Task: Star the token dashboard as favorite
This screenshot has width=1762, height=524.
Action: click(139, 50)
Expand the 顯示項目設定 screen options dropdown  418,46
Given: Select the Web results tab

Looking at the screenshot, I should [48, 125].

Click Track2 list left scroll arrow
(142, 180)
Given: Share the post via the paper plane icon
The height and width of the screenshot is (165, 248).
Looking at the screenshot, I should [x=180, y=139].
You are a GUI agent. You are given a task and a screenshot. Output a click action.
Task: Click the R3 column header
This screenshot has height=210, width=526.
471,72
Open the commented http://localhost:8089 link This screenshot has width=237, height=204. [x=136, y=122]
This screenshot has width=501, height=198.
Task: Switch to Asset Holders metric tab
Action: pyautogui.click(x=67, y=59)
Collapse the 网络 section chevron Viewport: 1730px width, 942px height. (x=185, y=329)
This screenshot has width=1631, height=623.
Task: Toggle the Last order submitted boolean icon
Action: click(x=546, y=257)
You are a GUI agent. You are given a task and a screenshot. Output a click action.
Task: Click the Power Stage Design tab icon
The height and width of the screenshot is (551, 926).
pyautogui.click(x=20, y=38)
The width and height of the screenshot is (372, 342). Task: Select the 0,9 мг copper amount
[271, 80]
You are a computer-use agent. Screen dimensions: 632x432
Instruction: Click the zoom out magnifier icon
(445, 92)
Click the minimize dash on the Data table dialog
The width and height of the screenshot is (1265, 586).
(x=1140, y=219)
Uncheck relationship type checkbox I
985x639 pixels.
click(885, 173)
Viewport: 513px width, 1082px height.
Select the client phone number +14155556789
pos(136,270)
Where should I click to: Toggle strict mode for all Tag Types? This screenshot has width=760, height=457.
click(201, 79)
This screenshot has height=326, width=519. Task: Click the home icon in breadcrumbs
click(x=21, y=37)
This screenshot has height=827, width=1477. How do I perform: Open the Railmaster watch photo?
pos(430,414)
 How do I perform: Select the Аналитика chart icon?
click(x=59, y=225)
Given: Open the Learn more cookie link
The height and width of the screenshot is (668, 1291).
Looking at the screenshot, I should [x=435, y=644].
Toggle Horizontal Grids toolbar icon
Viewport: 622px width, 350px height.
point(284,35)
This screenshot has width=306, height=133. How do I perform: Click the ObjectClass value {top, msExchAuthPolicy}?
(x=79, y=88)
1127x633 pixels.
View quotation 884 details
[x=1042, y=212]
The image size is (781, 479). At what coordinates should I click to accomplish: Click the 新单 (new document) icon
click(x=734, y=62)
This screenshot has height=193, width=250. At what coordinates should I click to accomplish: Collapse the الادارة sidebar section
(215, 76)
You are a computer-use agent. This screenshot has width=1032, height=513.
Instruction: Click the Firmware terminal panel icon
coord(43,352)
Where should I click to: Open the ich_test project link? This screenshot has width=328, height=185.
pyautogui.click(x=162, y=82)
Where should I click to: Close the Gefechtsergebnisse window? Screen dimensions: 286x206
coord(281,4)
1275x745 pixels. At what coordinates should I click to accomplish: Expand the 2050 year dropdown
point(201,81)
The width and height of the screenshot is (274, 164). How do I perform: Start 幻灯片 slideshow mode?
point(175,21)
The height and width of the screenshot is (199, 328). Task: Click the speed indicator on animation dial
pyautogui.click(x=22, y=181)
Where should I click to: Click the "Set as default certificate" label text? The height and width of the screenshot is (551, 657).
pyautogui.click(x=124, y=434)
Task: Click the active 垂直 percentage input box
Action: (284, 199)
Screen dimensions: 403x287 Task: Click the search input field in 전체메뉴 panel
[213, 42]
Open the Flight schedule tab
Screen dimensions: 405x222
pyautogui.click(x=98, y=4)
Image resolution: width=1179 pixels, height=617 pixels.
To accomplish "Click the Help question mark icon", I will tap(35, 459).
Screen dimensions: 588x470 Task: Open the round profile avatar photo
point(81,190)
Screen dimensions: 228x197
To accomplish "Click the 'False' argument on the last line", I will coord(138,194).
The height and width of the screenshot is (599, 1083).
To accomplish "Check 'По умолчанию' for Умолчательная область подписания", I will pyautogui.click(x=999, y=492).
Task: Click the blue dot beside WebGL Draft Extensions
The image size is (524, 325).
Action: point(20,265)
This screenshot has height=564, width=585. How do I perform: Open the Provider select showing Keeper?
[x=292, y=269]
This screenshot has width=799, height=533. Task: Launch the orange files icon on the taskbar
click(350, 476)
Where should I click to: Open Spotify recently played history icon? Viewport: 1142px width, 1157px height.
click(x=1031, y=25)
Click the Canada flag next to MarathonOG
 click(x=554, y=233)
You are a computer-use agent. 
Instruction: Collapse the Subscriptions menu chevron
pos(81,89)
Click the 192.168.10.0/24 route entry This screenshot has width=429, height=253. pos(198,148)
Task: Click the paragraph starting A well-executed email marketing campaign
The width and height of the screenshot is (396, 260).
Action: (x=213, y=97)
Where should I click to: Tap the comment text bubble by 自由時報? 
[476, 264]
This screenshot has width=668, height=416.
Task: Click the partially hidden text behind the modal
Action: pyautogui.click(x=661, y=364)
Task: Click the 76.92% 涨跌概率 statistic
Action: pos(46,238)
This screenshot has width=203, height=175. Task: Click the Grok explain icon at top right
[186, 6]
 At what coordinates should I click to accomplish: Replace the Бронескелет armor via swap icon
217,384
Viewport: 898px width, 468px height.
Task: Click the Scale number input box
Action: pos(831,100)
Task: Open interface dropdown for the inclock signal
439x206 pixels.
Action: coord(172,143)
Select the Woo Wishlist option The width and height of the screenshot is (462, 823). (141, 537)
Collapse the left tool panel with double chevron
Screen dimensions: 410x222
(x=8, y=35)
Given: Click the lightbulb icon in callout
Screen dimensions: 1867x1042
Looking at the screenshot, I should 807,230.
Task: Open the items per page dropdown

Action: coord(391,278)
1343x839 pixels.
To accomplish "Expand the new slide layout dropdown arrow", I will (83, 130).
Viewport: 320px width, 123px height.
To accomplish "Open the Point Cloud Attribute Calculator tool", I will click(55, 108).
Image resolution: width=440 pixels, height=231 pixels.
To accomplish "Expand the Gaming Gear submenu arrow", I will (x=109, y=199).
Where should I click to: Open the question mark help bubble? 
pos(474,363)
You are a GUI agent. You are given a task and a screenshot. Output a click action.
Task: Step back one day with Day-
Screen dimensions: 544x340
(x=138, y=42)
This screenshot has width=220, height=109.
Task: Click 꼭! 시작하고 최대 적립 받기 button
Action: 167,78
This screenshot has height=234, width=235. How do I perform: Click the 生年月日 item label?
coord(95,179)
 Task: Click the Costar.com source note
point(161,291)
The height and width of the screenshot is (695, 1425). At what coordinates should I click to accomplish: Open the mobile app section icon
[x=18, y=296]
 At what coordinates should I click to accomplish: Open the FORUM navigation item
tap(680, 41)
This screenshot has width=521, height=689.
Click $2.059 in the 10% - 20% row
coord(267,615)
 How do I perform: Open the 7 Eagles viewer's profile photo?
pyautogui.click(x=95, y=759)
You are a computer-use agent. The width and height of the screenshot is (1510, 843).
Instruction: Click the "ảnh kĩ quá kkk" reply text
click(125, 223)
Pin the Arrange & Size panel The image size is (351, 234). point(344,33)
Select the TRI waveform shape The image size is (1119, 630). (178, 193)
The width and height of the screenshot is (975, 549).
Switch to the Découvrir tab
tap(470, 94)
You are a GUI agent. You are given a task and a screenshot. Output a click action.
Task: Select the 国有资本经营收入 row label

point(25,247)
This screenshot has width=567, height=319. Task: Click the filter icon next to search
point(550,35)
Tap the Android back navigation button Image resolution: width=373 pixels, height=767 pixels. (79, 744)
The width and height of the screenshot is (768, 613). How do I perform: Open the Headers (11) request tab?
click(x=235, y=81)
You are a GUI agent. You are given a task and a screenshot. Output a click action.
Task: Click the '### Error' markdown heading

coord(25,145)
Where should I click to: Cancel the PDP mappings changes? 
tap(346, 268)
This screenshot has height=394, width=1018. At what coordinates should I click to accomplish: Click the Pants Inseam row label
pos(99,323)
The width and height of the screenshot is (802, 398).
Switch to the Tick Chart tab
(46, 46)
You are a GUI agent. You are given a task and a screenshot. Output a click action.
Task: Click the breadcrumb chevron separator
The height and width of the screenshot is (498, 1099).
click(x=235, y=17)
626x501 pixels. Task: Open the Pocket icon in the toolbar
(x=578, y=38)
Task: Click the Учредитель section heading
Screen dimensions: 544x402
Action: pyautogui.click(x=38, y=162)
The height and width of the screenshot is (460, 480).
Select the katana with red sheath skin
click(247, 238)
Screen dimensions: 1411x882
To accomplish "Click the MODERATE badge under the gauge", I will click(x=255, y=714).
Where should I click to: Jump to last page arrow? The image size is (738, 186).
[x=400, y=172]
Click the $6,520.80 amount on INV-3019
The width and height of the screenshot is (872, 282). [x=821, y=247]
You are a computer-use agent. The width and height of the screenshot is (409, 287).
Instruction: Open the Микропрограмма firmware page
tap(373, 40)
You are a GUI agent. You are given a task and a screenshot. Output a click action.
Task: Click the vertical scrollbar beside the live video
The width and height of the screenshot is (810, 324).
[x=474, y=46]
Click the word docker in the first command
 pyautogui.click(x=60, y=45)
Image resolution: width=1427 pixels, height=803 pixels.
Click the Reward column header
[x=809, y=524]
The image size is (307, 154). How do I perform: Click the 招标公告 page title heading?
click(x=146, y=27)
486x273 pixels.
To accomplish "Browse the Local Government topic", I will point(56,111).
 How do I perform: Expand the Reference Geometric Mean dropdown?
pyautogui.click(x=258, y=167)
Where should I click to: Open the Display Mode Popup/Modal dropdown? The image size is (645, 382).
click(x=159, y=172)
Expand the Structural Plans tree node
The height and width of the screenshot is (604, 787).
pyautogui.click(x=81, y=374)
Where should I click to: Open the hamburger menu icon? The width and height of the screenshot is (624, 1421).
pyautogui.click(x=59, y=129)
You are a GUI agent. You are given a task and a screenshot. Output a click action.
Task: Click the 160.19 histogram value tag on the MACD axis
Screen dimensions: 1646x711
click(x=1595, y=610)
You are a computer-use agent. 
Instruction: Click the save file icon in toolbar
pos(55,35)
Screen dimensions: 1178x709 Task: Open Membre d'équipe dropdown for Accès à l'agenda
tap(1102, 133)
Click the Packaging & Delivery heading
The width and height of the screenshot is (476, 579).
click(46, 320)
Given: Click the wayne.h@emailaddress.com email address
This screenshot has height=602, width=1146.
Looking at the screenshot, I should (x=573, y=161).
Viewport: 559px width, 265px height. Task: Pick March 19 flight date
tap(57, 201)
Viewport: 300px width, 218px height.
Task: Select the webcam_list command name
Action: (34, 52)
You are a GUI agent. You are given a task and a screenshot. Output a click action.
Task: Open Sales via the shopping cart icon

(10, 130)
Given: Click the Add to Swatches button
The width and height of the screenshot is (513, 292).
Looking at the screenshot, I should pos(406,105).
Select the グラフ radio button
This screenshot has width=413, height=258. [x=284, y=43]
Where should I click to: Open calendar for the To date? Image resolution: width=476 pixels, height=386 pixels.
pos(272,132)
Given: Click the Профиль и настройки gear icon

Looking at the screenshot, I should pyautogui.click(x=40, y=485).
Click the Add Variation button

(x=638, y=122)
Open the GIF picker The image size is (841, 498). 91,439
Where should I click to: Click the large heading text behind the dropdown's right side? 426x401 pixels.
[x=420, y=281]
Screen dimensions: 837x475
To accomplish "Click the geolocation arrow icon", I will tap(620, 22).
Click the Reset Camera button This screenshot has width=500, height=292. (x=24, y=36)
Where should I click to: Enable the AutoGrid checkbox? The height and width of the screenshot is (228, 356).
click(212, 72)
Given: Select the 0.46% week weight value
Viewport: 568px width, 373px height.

* * *

Return everything from the start of the records down to the line that contains "Action: pyautogui.click(x=67, y=59)", reproducing each line exactly.

WRITTEN SOLUTION –
Task: Star the token dashboard as favorite
This screenshot has width=1762, height=524.
Action: click(139, 50)
Expand the 顯示項目設定 screen options dropdown  418,46
Given: Select the Web results tab

Looking at the screenshot, I should [48, 125].

Click Track2 list left scroll arrow
(142, 180)
Given: Share the post via the paper plane icon
The height and width of the screenshot is (165, 248).
Looking at the screenshot, I should [x=180, y=139].
You are a GUI agent. You are given a task and a screenshot. Output a click action.
Task: Click the R3 column header
This screenshot has height=210, width=526.
471,72
Open the commented http://localhost:8089 link This screenshot has width=237, height=204. [x=136, y=122]
This screenshot has width=501, height=198.
Task: Switch to Asset Holders metric tab
Action: pyautogui.click(x=67, y=59)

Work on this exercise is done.